Dataset excerpt
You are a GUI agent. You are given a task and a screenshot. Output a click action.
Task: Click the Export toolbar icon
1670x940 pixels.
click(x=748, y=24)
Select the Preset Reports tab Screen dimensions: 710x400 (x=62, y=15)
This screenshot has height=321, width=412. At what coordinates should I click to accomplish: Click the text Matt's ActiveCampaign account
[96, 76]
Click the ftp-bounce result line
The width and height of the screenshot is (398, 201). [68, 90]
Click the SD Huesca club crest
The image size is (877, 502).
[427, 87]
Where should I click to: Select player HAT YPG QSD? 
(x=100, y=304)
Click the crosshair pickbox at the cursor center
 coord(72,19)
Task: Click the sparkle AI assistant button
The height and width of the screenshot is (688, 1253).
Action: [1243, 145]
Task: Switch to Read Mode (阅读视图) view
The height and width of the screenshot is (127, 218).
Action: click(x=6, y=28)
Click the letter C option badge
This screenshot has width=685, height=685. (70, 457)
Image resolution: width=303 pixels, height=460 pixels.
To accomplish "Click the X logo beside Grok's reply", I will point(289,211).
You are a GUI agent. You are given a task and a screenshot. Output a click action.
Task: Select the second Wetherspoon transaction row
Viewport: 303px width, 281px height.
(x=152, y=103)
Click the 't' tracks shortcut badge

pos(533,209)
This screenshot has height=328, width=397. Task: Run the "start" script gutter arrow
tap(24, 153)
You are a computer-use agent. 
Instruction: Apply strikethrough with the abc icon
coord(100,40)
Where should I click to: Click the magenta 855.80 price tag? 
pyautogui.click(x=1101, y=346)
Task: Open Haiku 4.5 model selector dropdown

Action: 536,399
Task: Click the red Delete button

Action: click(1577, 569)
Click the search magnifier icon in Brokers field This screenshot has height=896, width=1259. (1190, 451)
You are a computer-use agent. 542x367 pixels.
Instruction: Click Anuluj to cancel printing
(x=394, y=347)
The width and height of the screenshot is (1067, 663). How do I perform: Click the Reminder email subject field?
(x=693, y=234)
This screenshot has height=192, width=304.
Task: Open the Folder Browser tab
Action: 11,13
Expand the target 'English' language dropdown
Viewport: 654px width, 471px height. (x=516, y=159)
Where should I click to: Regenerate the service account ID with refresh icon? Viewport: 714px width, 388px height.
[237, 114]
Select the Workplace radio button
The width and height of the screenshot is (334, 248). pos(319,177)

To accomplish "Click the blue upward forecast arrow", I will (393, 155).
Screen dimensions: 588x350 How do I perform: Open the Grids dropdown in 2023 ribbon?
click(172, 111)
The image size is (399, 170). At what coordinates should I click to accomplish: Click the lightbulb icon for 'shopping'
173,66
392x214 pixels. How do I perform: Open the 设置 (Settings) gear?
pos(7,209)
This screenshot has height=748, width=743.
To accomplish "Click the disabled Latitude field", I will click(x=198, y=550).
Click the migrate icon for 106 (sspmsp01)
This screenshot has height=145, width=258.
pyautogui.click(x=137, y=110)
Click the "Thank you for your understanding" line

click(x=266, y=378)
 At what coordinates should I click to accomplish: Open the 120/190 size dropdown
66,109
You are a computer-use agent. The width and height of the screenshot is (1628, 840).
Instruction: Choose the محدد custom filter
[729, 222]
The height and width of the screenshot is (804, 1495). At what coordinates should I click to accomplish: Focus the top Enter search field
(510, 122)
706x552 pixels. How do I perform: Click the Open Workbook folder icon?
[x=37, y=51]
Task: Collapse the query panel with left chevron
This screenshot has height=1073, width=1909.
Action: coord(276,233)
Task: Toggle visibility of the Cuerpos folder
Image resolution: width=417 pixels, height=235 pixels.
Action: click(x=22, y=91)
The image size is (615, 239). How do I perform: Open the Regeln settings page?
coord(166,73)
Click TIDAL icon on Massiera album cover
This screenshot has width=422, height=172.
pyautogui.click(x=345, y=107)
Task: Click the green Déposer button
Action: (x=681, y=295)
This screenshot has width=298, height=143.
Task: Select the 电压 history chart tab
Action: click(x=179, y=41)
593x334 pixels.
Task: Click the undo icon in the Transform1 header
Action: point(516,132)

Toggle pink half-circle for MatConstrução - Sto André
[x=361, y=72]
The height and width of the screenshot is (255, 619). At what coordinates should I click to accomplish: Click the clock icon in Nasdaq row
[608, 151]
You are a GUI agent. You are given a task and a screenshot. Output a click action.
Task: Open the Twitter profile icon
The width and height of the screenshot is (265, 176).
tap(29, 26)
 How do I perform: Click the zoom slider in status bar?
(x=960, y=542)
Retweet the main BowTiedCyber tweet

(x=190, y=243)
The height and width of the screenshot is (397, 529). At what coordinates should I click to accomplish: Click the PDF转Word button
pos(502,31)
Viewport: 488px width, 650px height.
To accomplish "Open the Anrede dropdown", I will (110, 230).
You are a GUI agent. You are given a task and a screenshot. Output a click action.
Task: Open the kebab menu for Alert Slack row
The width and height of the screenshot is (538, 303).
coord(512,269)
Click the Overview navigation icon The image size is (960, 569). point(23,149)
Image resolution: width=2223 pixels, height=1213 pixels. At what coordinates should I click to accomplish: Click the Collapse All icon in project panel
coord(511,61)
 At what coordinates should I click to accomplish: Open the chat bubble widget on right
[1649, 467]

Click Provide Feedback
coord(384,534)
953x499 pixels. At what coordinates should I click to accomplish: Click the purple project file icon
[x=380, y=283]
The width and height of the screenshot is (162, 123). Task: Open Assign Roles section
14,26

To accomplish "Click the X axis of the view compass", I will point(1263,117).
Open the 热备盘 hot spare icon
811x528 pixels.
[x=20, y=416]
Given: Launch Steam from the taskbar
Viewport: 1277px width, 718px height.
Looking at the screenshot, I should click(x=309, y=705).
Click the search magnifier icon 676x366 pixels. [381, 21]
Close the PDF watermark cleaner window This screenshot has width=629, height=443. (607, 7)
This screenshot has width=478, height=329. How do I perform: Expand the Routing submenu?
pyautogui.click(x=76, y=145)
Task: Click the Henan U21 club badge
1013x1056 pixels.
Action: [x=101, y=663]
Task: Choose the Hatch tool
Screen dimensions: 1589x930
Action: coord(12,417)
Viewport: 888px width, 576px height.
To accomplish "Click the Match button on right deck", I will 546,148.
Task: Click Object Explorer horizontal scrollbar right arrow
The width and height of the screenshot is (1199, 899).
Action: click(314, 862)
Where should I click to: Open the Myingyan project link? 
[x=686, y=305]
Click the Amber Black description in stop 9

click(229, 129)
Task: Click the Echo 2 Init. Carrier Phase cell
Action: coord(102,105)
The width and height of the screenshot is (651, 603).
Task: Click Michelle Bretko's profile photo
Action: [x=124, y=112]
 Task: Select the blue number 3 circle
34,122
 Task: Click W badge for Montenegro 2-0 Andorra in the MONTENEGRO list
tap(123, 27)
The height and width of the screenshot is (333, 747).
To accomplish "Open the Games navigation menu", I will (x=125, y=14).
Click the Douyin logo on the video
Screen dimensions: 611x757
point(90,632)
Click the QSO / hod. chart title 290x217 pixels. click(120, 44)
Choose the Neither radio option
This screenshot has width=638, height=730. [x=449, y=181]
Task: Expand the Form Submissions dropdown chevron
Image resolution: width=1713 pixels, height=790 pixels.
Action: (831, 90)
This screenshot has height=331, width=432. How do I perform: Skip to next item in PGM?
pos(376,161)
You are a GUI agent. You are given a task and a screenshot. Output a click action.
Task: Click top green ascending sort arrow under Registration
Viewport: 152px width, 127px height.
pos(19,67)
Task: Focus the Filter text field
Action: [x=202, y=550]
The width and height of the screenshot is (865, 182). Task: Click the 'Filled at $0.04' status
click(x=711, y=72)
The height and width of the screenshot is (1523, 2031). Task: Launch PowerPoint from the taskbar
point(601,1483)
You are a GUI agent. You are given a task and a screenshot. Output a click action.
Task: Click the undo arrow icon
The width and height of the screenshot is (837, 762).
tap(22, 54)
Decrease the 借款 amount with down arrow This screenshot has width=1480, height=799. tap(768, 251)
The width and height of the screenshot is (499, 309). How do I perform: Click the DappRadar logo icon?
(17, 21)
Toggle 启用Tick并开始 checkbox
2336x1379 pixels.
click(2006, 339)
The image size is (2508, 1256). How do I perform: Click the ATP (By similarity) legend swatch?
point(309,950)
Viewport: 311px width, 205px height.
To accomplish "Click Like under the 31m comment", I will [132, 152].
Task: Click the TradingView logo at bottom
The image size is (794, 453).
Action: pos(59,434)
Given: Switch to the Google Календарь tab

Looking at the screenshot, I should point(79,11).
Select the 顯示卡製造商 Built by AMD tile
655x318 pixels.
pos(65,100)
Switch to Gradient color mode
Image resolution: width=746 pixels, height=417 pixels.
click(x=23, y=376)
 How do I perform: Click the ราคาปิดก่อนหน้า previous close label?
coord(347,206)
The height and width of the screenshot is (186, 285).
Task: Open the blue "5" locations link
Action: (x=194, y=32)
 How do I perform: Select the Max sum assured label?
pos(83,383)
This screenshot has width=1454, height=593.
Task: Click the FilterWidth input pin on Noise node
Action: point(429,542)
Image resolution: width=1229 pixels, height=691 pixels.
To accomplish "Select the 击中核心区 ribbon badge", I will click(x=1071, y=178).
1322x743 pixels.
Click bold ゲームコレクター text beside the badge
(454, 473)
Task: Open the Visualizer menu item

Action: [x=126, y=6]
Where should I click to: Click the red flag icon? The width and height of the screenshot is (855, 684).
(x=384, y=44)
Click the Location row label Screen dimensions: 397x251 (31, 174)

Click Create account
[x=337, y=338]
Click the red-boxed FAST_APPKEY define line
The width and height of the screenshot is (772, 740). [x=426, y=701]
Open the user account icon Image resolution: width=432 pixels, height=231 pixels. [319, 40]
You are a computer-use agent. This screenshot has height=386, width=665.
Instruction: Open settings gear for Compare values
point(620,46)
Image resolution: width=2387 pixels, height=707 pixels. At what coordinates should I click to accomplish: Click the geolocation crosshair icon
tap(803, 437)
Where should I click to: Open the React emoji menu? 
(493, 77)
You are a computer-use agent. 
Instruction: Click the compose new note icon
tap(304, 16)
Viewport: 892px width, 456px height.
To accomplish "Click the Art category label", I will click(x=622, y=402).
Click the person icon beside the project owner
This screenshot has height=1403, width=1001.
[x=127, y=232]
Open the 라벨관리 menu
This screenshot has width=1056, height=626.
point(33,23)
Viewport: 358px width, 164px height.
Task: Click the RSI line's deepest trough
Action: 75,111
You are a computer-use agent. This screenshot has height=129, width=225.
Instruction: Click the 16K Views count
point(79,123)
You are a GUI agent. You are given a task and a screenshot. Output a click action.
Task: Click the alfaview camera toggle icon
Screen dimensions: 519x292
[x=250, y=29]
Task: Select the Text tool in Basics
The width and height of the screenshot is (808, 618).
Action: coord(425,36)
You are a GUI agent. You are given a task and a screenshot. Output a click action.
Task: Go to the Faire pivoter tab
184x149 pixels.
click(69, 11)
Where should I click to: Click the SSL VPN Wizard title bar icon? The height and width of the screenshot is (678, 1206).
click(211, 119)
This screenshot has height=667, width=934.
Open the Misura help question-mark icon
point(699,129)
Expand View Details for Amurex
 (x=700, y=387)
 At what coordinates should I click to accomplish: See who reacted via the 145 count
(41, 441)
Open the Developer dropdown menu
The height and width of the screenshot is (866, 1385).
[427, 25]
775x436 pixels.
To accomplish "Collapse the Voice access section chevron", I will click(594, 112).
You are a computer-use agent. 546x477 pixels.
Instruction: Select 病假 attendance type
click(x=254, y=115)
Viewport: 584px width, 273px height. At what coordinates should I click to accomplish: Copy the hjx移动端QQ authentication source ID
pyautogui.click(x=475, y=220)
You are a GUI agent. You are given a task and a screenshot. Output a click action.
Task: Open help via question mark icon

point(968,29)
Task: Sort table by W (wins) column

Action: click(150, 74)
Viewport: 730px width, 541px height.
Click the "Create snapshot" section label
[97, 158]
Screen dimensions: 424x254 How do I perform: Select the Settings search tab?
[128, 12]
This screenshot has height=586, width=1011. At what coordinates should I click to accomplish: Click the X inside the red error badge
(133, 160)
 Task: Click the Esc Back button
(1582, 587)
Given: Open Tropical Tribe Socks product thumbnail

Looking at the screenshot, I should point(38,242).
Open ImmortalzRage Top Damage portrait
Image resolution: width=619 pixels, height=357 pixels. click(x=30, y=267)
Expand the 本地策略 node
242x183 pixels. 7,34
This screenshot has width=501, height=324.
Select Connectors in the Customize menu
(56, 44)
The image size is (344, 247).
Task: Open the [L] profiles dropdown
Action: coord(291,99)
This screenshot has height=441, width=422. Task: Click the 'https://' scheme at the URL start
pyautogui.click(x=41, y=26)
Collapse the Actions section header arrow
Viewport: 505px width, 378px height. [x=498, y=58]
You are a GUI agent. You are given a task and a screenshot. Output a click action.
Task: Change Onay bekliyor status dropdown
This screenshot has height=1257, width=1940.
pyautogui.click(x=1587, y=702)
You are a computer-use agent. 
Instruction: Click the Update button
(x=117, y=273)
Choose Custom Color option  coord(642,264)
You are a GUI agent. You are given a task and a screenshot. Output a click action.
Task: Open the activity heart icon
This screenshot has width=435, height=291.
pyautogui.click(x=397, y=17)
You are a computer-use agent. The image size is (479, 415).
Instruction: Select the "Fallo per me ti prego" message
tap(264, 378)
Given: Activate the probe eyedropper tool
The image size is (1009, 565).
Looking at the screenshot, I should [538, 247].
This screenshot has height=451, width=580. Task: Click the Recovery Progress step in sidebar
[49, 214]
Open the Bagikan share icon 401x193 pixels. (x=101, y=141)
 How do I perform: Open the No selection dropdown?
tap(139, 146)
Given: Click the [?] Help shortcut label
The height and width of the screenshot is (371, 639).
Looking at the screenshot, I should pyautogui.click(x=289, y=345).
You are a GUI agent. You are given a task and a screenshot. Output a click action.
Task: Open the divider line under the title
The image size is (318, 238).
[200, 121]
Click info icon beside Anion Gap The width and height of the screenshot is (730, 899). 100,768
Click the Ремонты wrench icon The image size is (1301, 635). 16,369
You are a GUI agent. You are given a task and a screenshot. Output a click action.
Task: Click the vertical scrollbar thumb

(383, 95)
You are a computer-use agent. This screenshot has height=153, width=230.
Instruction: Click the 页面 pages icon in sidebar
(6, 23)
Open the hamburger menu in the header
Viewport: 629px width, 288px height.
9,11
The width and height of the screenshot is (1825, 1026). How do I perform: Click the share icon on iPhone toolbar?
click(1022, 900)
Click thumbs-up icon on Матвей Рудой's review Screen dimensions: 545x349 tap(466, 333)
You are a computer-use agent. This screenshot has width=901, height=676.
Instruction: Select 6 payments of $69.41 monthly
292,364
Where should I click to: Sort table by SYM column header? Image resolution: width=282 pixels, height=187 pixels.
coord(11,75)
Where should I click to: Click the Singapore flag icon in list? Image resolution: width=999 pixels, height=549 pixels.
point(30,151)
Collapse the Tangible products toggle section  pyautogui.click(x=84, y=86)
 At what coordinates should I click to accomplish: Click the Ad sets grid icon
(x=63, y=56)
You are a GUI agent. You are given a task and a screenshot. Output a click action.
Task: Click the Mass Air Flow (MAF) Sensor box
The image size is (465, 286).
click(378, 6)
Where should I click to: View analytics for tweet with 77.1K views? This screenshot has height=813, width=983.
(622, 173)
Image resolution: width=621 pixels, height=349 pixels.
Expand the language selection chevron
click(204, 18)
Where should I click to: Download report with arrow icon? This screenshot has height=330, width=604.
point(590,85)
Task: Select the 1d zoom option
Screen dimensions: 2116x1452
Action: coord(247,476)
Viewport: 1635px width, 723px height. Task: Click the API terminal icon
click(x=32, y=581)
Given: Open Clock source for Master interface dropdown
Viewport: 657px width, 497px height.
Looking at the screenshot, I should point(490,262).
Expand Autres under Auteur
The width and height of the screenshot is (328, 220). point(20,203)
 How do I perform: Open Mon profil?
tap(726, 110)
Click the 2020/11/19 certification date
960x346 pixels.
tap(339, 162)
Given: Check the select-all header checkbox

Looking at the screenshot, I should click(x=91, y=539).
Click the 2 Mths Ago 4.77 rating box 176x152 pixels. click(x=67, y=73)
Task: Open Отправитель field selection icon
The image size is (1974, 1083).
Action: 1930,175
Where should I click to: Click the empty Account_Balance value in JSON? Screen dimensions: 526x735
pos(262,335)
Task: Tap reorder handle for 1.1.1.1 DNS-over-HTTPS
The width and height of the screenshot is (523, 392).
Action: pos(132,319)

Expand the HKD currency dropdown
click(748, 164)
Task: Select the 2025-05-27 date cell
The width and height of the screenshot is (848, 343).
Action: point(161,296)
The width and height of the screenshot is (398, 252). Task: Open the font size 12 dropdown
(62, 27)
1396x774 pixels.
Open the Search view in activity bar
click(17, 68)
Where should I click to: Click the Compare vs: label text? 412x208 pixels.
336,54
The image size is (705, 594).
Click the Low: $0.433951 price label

_Exercise aim_. Please reproduce the lines between the line holding "706x552 pixels. How" and the line holding "Action: click(x=22, y=91)", inclusive, keeping their requests unchanged. Scale every coordinate in their answers by 2.1, rounding to whole numbers with halves rounded up, and give only those lines.

_Completed task_.
706x552 pixels. How do I perform: Click the Open Workbook folder icon?
[x=78, y=107]
Task: Collapse the query panel with left chevron
This screenshot has height=1073, width=1909.
Action: coord(580,489)
Task: Toggle visibility of the Cuerpos folder
Image resolution: width=417 pixels, height=235 pixels.
Action: click(x=46, y=191)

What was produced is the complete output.